April 1, 2023
How have the winter storms impacted the drought?
Much of the West remains in drought but conditions are improving, according to maps from the National Integrated Drought Information System, which rates the severity of droughts on a scale of “abnormally dry” to “exceptional drought.”

Between the strong snowpack and a wet forecast for March, some parts of California, Nevada and Utah could be removed from the drought map this month, according to seasonal outlooks from the National Oceanic and Atmospheric Administration’s Climate Prediction Center. Others are likely to see rating upgrades, NBC news reported Monday.

In California, “this drought will be over for some parts of the state in some ways. The reservoirs are mostly going to fill,” said Jay Lund, the vice director of watershed sciences at the University of California, Davis. “We’re still likely to see some ecological problems in the forest and with endangered fish species for a bit longer, but I think we’re into a much more normal year.”

But the promising snow season won’t paper over Western states’ long-term water problems, which still require urgent, large-scale reductions in use.

In California, groundwater supplies are overdrafted each year, he said.
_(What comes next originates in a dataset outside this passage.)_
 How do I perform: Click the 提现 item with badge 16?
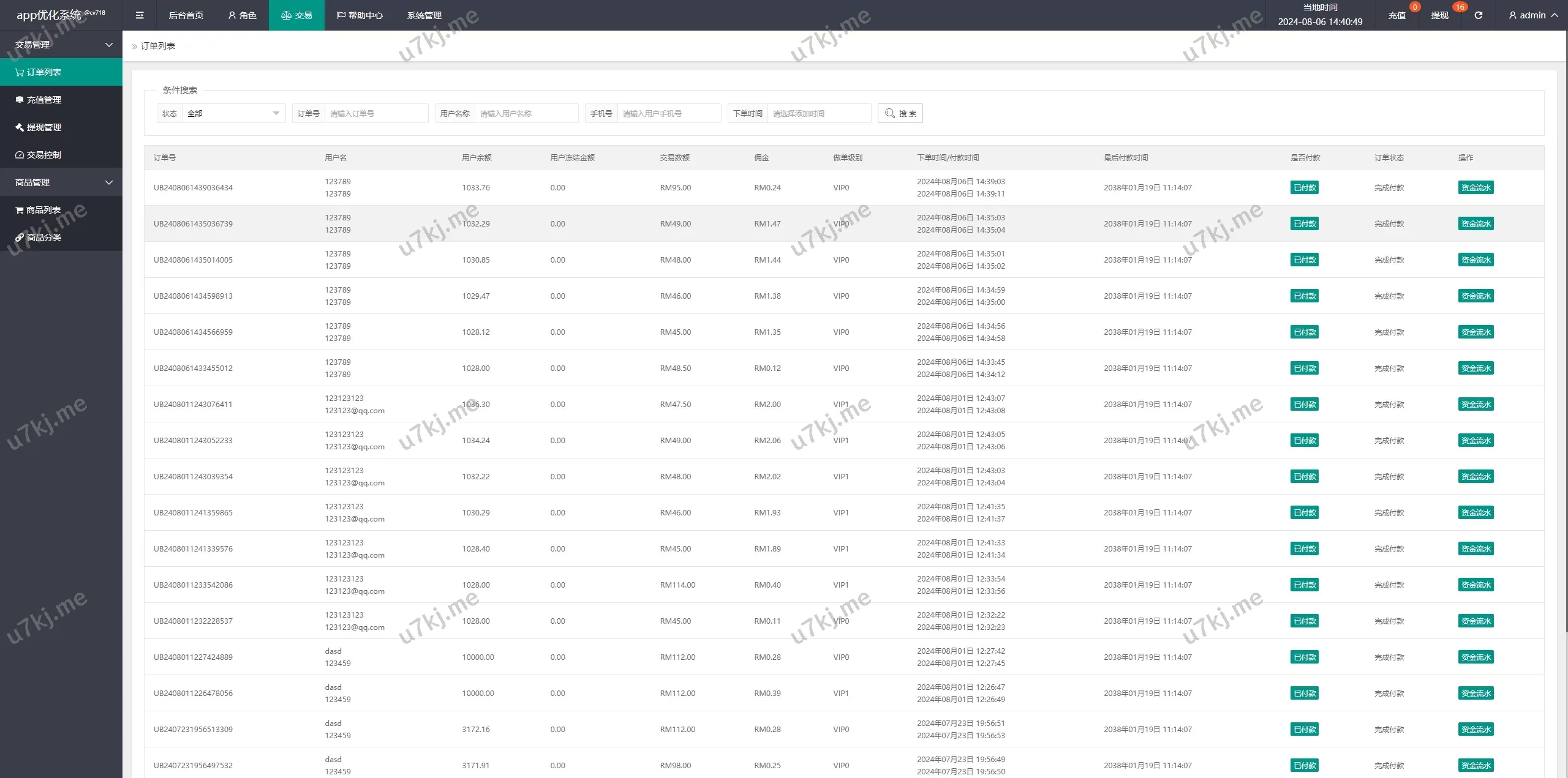coord(1440,15)
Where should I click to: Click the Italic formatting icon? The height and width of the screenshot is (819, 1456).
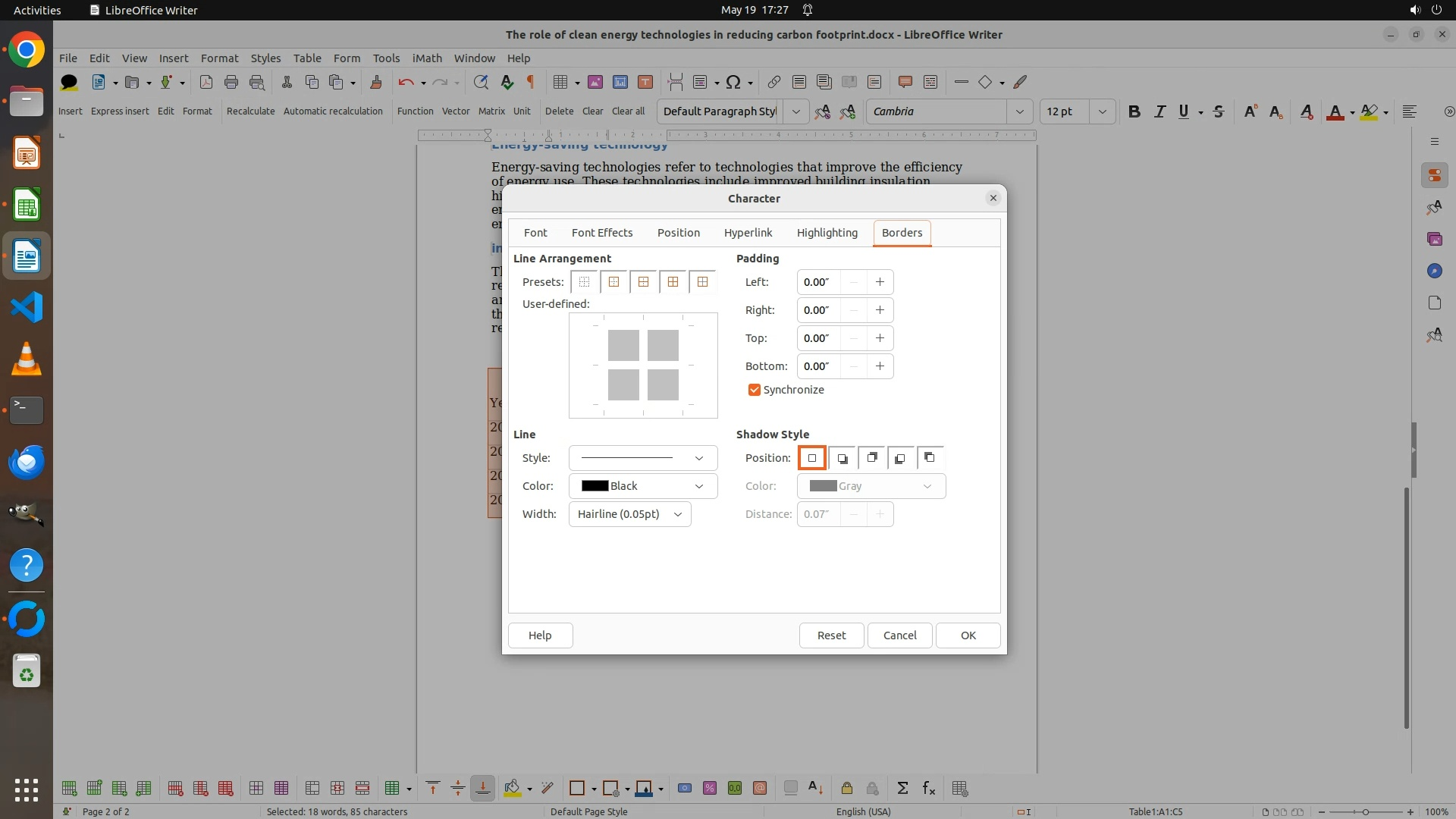pyautogui.click(x=1159, y=111)
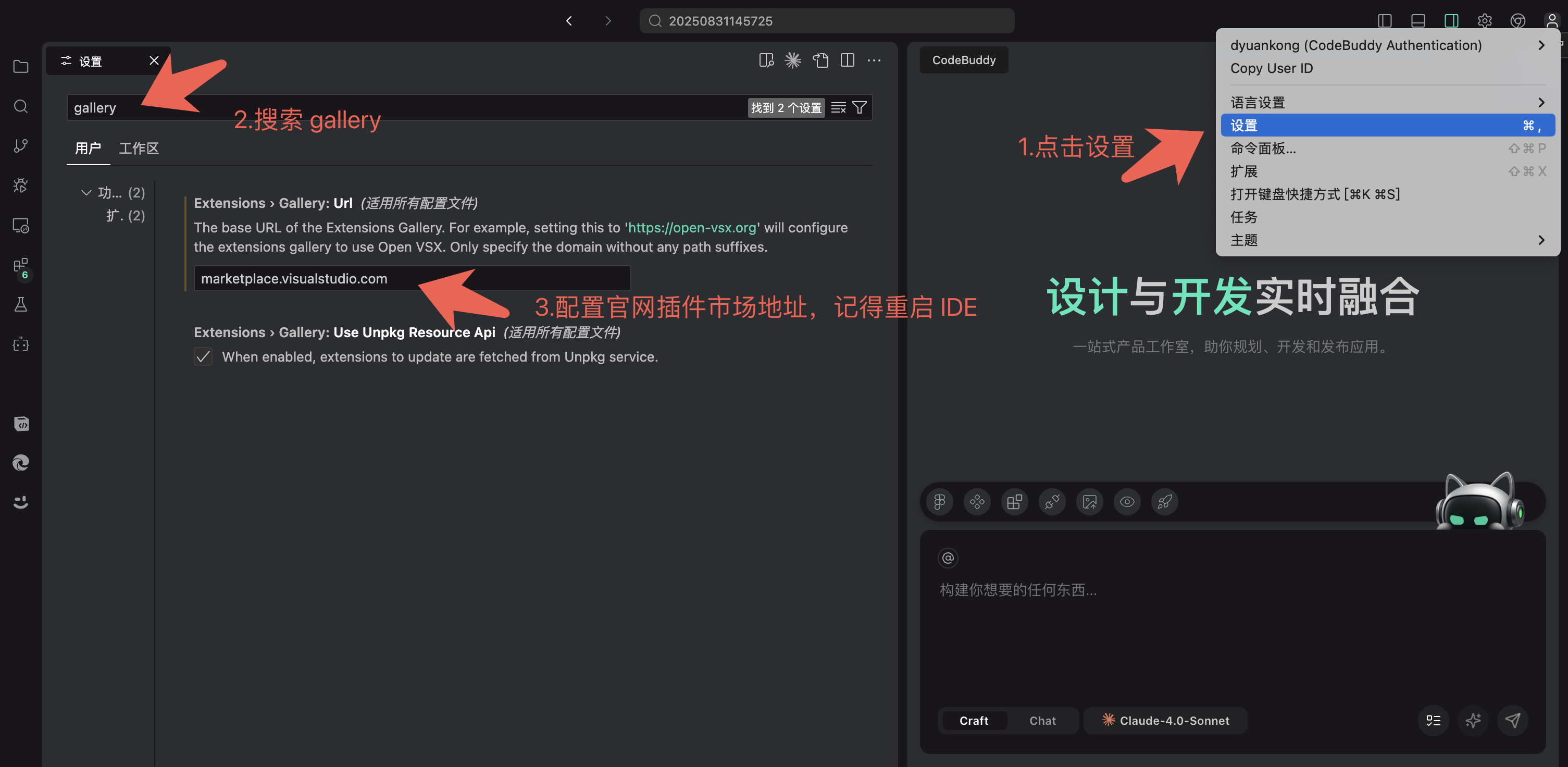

“In the southern part of the Central Valley, almost every year, they’re pumping more water than is recharged,” Lund said. “That’s very much a long-term problem. It will take some long-term reductions in water demand.”

Overuse concerns are even more urgent in the Colorado River Basin, where states continue to negotiate over how to cut water use as reservoir levels drop to concerning levels. About 40 million people depend on the Colorado River’s water supply, which has diminished during drought over the last 23 years and because of overuse.

The snowpack will provide a modest boost.

The Bureau of Reclamation forecasts that inflows into Lake Powell from February through July will be about 17% above average as snow melts and drains through the river system. Powell is one of the two largest and most important reservoirs in the Colorado River system. The lake’s elevation is projected to rise by about 40 feet by the end of July, the bureau’s data suggests.